- WHAT IS NEEDED -
Duplicate verbatim the rows from the one containing "Click the Gift" through the one containing "(1561, 410)", inclusive of both.

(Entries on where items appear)
+++
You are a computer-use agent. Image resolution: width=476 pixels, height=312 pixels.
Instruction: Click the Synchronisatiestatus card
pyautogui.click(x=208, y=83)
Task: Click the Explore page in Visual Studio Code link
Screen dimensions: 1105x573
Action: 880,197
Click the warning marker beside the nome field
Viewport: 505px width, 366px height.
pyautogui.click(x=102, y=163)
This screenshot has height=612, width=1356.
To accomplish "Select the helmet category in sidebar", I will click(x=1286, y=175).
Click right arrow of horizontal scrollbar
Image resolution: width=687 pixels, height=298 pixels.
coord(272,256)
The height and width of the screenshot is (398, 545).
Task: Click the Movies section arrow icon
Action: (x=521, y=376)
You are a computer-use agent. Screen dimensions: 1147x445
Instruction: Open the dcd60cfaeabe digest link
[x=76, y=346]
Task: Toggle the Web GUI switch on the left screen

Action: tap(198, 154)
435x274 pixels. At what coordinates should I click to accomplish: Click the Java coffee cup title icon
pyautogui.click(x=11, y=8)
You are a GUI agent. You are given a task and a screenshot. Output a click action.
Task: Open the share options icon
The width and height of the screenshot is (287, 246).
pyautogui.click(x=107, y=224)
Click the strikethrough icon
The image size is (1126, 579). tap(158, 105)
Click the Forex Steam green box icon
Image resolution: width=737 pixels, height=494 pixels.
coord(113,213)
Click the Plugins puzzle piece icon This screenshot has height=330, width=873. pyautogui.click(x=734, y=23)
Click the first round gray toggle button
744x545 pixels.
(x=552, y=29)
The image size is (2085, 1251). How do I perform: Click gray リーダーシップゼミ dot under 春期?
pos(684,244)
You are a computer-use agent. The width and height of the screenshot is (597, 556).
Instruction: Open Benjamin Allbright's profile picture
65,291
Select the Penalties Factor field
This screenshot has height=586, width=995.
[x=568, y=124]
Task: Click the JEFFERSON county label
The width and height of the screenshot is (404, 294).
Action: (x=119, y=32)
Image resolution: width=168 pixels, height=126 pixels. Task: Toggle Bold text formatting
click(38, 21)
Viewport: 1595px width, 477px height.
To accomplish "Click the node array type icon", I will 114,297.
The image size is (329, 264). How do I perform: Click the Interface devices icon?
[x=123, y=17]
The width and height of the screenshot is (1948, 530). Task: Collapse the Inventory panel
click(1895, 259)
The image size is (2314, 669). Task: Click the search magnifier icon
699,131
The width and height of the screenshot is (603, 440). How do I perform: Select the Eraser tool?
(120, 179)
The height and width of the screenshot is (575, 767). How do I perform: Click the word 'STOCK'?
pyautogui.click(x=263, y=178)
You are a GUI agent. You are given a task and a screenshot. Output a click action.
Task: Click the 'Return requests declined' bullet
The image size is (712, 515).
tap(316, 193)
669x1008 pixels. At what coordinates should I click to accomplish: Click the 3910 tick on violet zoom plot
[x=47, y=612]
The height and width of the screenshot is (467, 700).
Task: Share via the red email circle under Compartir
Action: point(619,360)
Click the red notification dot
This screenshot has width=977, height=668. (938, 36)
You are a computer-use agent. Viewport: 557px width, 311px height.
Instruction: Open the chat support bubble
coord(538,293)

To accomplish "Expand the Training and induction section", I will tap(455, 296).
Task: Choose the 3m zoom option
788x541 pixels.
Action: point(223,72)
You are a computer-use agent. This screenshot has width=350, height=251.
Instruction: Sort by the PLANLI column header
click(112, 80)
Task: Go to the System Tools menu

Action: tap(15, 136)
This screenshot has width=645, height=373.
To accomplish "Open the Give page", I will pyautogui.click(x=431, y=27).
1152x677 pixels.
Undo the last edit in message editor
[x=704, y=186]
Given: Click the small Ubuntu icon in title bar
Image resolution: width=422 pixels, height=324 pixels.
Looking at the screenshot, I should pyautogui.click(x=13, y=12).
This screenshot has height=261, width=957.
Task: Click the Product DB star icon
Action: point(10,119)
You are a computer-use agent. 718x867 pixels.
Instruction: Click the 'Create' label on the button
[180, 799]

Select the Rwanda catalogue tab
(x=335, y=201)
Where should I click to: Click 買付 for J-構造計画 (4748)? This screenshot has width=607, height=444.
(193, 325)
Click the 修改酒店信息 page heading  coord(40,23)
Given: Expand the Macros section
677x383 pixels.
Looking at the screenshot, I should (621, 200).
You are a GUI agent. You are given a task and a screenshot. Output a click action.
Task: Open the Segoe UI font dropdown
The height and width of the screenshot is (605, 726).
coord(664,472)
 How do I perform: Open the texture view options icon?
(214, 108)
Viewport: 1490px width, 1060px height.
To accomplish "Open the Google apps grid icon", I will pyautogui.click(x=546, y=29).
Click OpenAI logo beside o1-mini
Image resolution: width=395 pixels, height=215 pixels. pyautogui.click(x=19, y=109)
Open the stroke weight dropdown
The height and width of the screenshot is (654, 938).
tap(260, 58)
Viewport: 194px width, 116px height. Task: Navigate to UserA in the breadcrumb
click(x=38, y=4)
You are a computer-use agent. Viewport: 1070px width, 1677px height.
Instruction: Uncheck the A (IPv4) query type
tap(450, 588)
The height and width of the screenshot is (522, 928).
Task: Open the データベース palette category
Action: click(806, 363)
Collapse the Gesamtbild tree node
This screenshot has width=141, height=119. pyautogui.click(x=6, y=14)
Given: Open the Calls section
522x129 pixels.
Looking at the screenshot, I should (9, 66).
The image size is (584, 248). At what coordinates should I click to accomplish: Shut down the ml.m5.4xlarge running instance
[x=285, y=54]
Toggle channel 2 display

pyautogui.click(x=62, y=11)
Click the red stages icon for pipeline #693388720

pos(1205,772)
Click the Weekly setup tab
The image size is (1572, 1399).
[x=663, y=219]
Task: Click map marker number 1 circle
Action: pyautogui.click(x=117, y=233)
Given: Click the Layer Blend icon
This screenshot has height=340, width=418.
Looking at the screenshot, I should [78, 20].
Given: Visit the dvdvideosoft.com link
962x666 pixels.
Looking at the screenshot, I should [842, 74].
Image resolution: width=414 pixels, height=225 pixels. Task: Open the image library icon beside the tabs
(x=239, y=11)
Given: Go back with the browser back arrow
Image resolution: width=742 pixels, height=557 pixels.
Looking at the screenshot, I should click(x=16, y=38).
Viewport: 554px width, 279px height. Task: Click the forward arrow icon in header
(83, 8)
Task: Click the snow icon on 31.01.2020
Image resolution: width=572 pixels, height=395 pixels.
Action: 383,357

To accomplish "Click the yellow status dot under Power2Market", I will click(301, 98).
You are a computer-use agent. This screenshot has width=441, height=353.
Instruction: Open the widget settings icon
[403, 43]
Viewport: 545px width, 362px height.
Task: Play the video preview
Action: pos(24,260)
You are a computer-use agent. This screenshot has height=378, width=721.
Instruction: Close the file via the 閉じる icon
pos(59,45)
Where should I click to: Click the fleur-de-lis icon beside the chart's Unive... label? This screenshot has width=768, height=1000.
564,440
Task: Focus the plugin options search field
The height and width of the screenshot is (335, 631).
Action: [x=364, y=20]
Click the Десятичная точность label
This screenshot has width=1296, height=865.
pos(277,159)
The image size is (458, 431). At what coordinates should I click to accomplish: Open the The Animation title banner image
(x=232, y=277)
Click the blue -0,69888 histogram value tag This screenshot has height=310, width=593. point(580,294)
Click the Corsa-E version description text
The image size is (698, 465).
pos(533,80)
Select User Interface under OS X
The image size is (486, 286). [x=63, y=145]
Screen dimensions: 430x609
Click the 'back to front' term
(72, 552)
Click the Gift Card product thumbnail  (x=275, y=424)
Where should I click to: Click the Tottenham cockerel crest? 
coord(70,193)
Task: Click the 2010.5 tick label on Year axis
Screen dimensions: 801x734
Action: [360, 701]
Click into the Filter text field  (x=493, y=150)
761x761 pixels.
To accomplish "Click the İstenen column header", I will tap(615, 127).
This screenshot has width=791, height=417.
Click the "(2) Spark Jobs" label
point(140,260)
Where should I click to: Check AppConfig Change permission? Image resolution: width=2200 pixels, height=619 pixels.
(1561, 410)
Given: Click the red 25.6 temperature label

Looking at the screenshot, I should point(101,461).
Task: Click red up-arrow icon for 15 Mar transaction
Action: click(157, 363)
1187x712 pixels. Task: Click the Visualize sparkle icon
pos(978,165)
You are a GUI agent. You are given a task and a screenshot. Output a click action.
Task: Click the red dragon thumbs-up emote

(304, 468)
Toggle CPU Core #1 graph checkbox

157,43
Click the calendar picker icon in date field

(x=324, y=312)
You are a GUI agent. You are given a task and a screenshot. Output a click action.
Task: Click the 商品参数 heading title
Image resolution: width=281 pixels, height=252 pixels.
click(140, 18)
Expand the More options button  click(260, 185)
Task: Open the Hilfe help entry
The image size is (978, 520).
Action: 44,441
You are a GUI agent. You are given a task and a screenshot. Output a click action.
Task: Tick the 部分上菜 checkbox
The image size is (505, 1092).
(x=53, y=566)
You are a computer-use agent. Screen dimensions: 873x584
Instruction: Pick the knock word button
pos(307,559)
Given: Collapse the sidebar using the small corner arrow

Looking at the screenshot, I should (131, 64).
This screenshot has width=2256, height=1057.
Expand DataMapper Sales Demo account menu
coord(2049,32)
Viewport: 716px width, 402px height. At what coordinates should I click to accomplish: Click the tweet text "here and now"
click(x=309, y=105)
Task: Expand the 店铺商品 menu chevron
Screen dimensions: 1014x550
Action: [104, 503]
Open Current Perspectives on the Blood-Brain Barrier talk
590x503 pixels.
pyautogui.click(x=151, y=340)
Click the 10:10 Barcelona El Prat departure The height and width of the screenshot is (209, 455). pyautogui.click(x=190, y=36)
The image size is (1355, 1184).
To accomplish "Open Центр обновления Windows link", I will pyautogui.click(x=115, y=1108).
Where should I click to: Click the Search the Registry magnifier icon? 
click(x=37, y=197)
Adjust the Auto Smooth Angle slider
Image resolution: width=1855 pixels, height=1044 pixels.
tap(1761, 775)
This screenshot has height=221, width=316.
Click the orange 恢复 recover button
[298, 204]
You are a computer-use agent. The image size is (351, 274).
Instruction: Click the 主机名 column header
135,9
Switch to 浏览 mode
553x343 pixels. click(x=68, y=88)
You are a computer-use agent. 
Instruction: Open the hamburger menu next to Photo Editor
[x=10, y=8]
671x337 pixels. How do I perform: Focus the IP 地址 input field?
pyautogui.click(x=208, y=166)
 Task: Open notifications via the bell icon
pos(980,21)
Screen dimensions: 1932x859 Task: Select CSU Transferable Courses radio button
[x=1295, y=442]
+++
- EXPECTED OUTPUT -
Click the Gift Card product thumbnail  (x=275, y=424)
Where should I click to: Click the Tottenham cockerel crest? 
coord(70,193)
Task: Click the 2010.5 tick label on Year axis
Screen dimensions: 801x734
Action: [360, 701]
Click into the Filter text field  (x=493, y=150)
761x761 pixels.
To accomplish "Click the İstenen column header", I will tap(615, 127).
This screenshot has width=791, height=417.
Click the "(2) Spark Jobs" label
point(140,260)
Where should I click to: Check AppConfig Change permission? Image resolution: width=2200 pixels, height=619 pixels.
(1561, 410)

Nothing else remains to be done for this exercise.